Linda Tomlinson

Linda Tomlinson

Gardening: Common houseplant pests and what to do about them

Plants are moved inside in the fall and regardless of how careful one is, insects might be hidden in the foliage. It usually takes a couple of weeks in a warm environment for the insects to become noticeable. Aphids, spidermites, and thips are the usual culprits.

The first sign of aphid activity is often a sticky substance on the top of the lower leaves or the surface around the plant. If found, look at the underside of the plant leaves for aphids and their eggs. Aphids are a pear shaped soft body insect that can be various colours and may or may not have wings. In the right conditions aphids can hatch, molt up to four times and start laying eggs seven to eight days after hatching. Adults can lay up to 80 eggs a day meaning that the aphid population can get out of hand very quickly.

Blasting the infected plants with a strong stream of water can dislodge many of the insects. A soap insecticide, and horticultural and neem oils are also recommended. Follow the instructions on the container and keep applying until all the eggs are either hatched or removed.

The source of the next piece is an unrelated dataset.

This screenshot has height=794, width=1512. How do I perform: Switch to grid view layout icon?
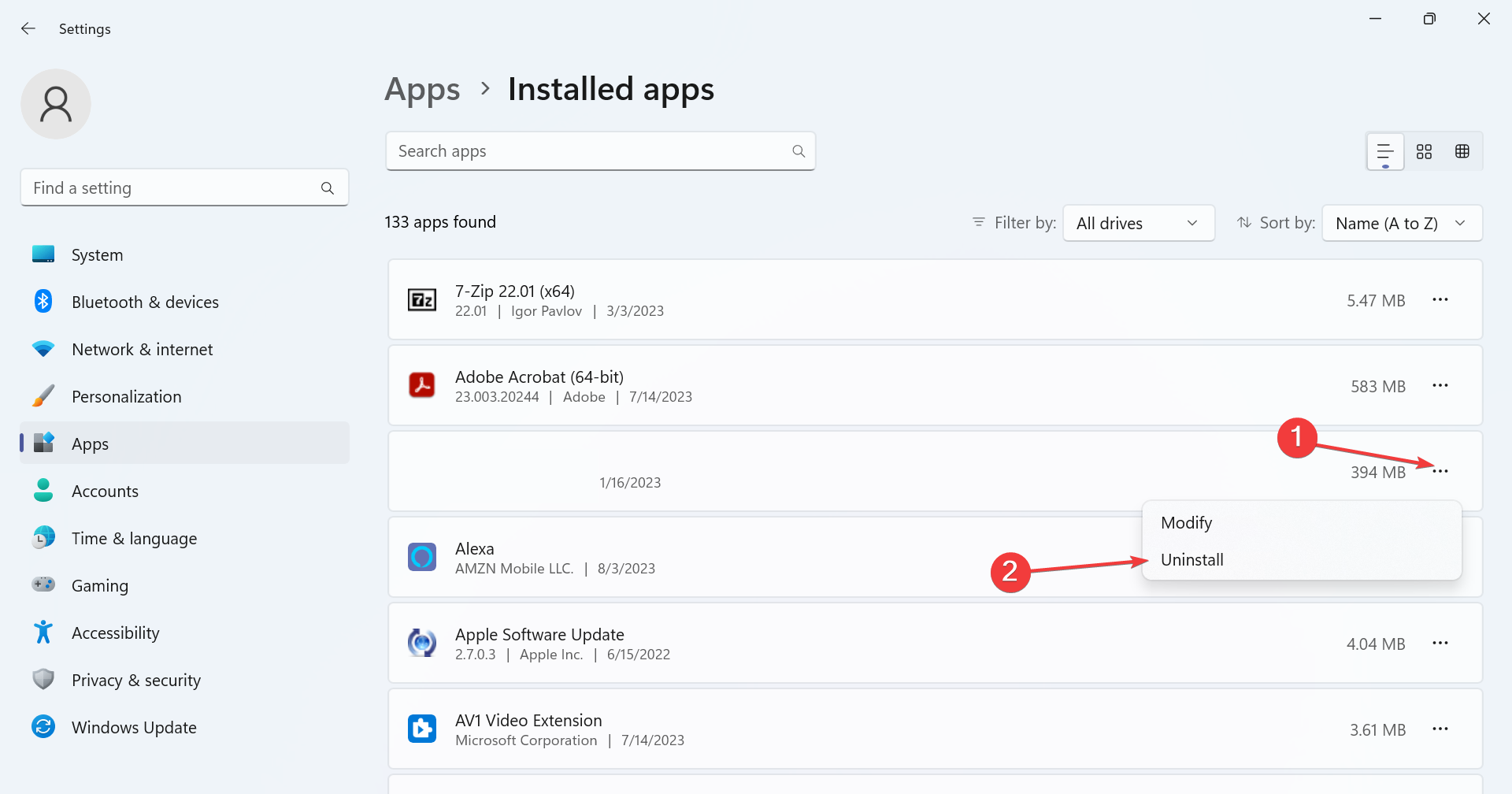[x=1424, y=151]
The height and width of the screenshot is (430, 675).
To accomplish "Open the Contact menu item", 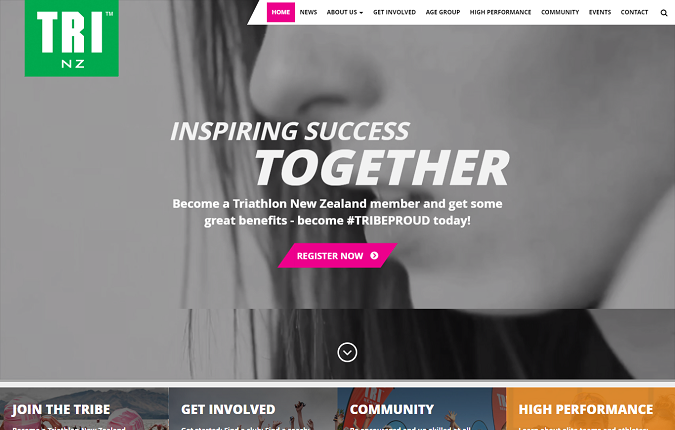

Mottled yellow and green leaves can indicate that insects are feeding on the leaves. If there are fine webs within the plant then spider mites are causing the damage. Spider mites are very tiny and can be hard to see without a magnifying glass. They can look like a small speck until they are nudged and they crawl away. Their eggs are laid on the underside of the leaves near the plant veins. In a perfect environment it can take eight days from an egg being laid until the insect matures and can lay eggs to produce the next generation. The female lays up to 20 eggs a day for four weeks. Like with aphids, keeping on top of an outbreak is essential. As spider mites dislike a moist humid environment, washing and misting the plants often is a good starting place. Insecticidal soap used regularly for a period of weeks can be effective.

Thrips are another sucking insect that will feed on leaves and flowers leaving them disfigured. Thrips are small, approximately one twentieth of an inch, making them hard to detect. The University of California’s agricultural program suggests shaking or beating a branch to dislodge insects onto a light coloured paper to confirm their presence. In a warm area such as a house or greenhouse a thrip egg can hatch morph through four life stages, two of which feed on a plant, and become an adult in 14 days.

There are many different varieties of thrips but the basic treatment for indoor thips is similar to aphids and spider mites.

Mealy bugs are white fuzzy creatures that are often found where the leaves join the stems. Their eggs are white spots laid on the underside of leaves. Insects and eggs can be dislodged by a strong stream of water or picked off with cotton sticks and rubbing alcohol. Check the plant often to ensure that all eggs and adults are removed.

The best way to check for insects is with a magnifying glass in bright light as they are often hard to spot with the naked eye. If the infestation is out of hand, it can be best to toss the plant and replace it at a later time.

Linda Tomlinson has gardened in Central Alberta for over 30 years.